:: DESCRIPTION OF THE TASK ::
Swap "dropdown" for "menu" in the data between the line holding "Image resolution: width=1486" and the line holding "click(x=1246, y=118)", inclusive. Give only those lines, with nothing else changed.
━━ INFORMATION PROVIDED ━━
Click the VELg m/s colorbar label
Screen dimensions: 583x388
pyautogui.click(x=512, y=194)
━━━
━━ INFORMATION PROVIDED ━━
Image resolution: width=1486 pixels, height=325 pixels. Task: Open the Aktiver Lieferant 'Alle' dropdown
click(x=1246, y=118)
━━━
:: CORRECT ANSWER ::
Image resolution: width=1486 pixels, height=325 pixels. Task: Open the Aktiver Lieferant 'Alle' menu
click(x=1246, y=118)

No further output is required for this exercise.